HTTP2 protocol impact on web developement? - http

I would like to bring your attention to something that I re-think for days. The new features and impact of HTTP/2 protocol for web development. I would also like to ask some related questions, because my annual planning is getting less accurate because of HTTP/2.
Since HTTP/2 uses a single, multiplexed connection, instead of multiple connections in HTTP 1.x domain sharding techniques will not be needed any more.
With HTTP/1.x you may have already put files in different domains to increase parallelism in file transfer to the web browser; content domain networks (CDNs) do this automatically. But it doesn't help – and can hurt – performance under HTTP/2.
Q1: Will HTTP/2 minimize the need for CDNs?
Code files concatenating. Code chunks that would normally be maintained and transferred as separate files are combined into one. The browser then finds and runs the needed code within the concatenated file as needed.
Q2. Will HTTP/2 eliminate the need to concatenate files with similar extensions (css, javascript) and the usage of great Grunt and Gulp tools to do so?
Q. Also, in order to simplify and keep the question more compact, I would ask quite generally what may be other impacts of HTTP/2 on web development as you can foresee?

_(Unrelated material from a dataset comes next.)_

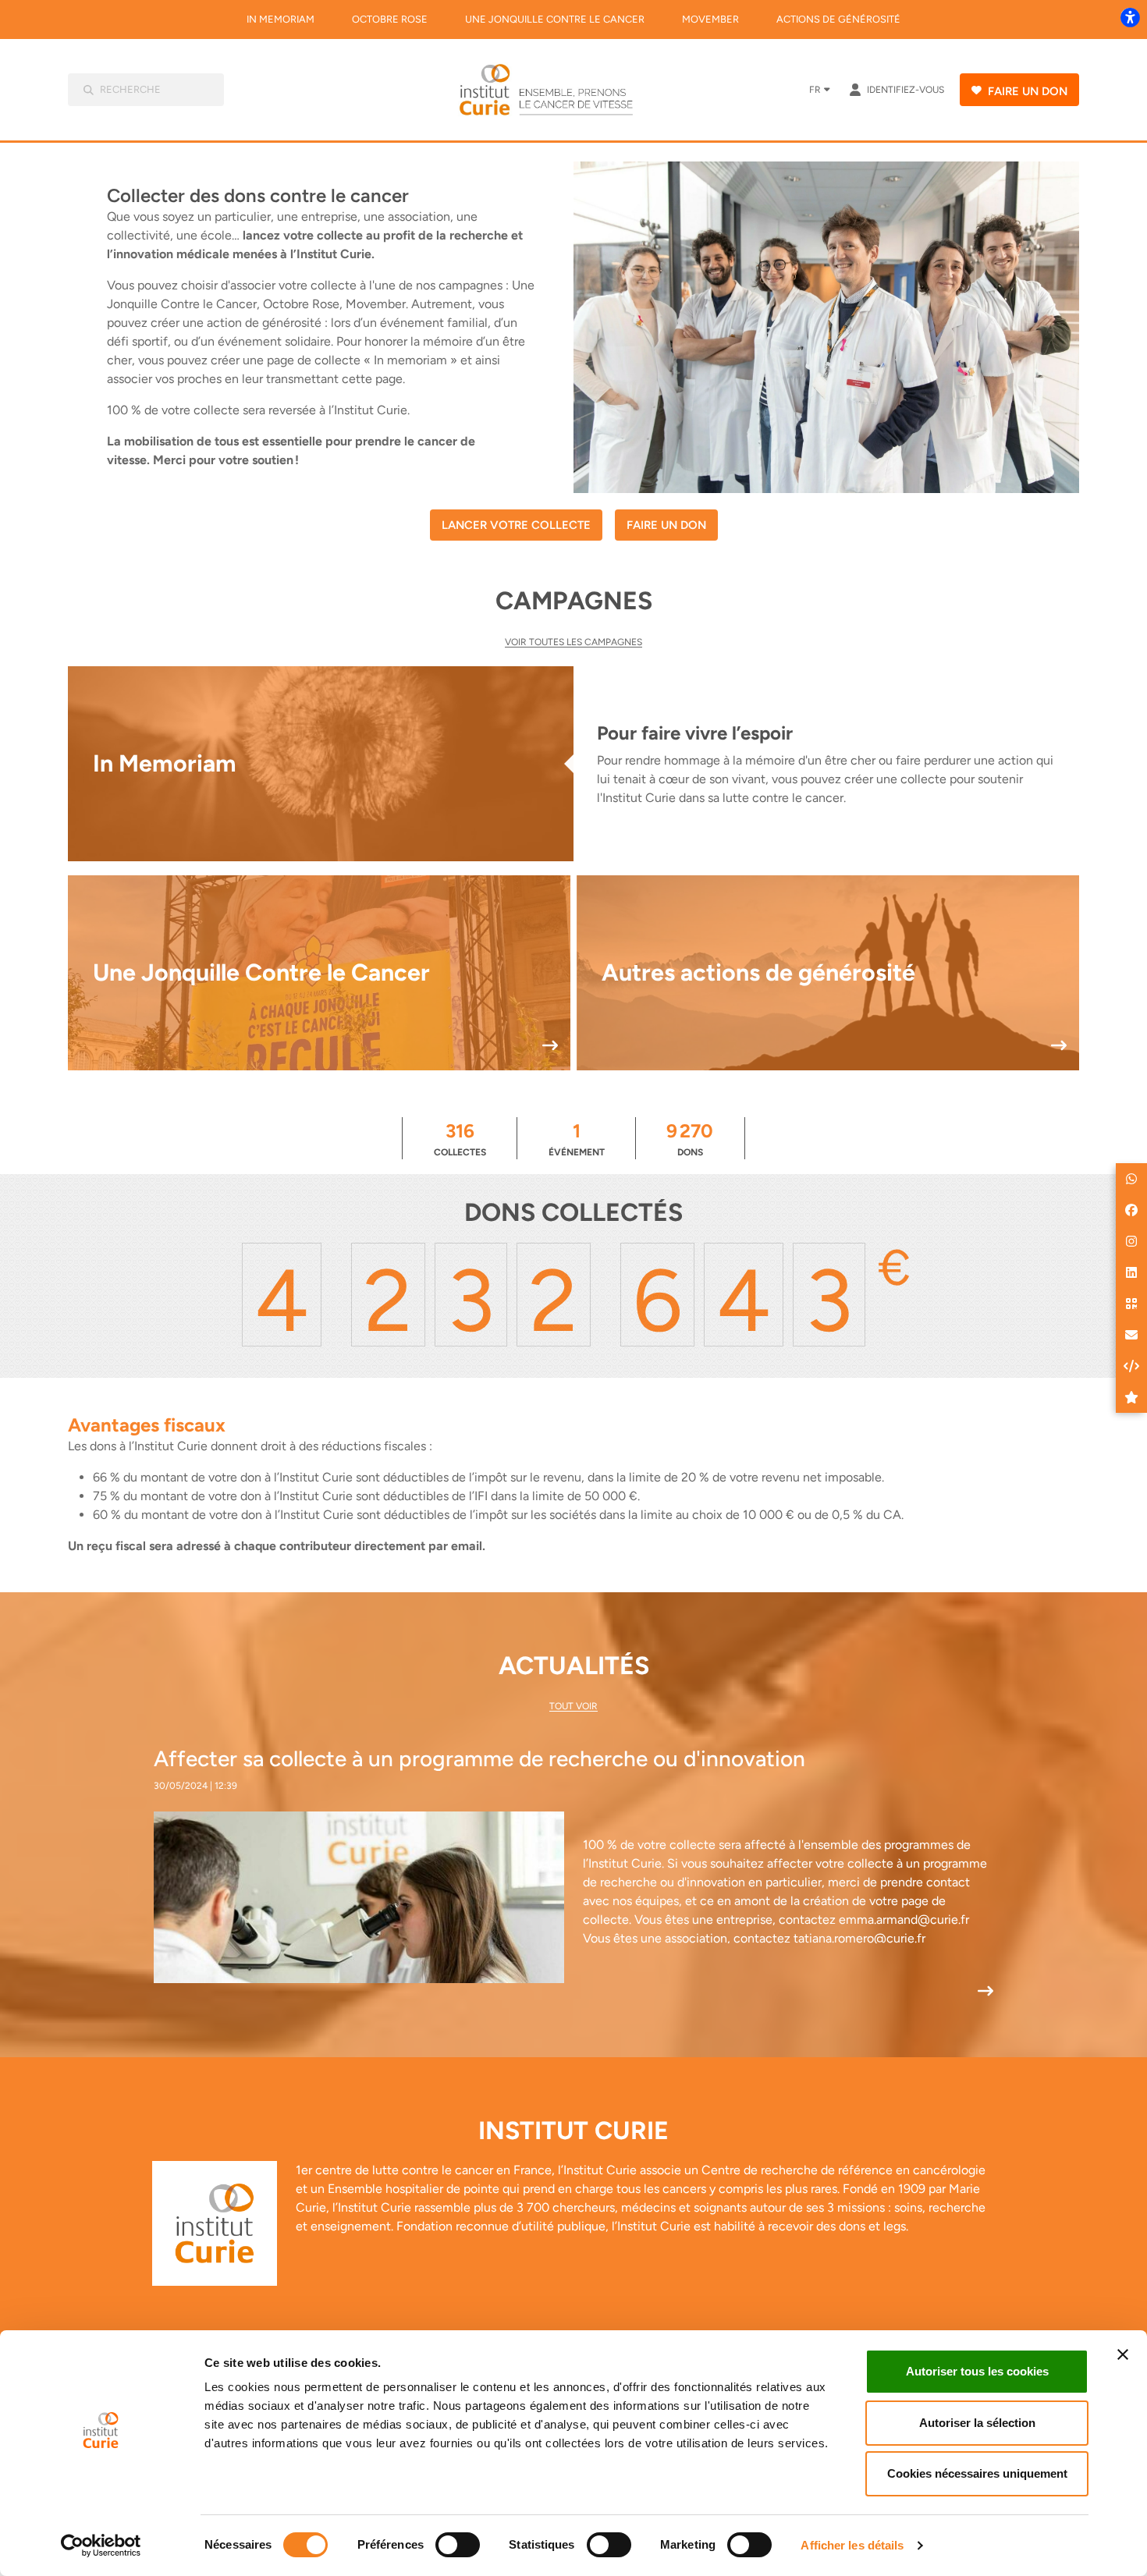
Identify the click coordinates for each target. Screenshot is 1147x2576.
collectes (460, 1138)
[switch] (457, 2544)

Q1: Will HTTP/2 minimize to need for CDNs?
It will certainly shift the balance a bit, provided that you use the right software. I talk about balance because CDNs cost money and management time.
If you are using CDNs to offload traffic you still will need them to offload traffic.
If you are a smallish website (and most websites are, in numerical terms), you will have less of a reason to use a CDN, as latency can be hidden quite effectively with HTTP/2 (provided that you deploy it correctly). HTTP/2 is even better than SPDY, and check this article for a use case regarding SPDY.
Also, most of the third-party content that we incorporate into our sites already uses CDNs.
Q2. Will HTTP/2 eliminate the need to concatenate files with similar extensions (css, javascript) and the usage of great Grunt and Gulp tools to do so?
Unfortunately not. Concatenating things won't be needed, unless the files you are delivering are extremely small, say a few hundred bytes. Everything else is still relevant, including minification and adding those ugly query strings for cache busting.
Q3 . Also, in order to simplify and keep the question more compact, I would ask quite general what may be other impacts of HTTP/2 on web development as you can foresee?
This is a tricky question. In one hand HTTP/2 arrives at a moment when the web is mature, and developers have whole stacks of things to take care of. HTTP/2 can be seen as a tiny piece to change in such a way that the entire stack doesn't crumble. Indeed, I can imagine many teams selling HTTP/2 to management this way ("It won't be a problem, we promise!").
But from a technical standpoint, HTTP/2 allows for better development workflows. For example, the multiplexing nature of HTTP/2 means that most of the contents of a site can be served over a single connection, allowing some servers to learn about interactions between assets by just observing browser behaviors. The information can be used together with other features of HTTP/2 and the modern web (specifically, HTTP/2 PUSH and the pre-open headers) to hide a lot of latency. Think about how much work that can save developers interested in performance.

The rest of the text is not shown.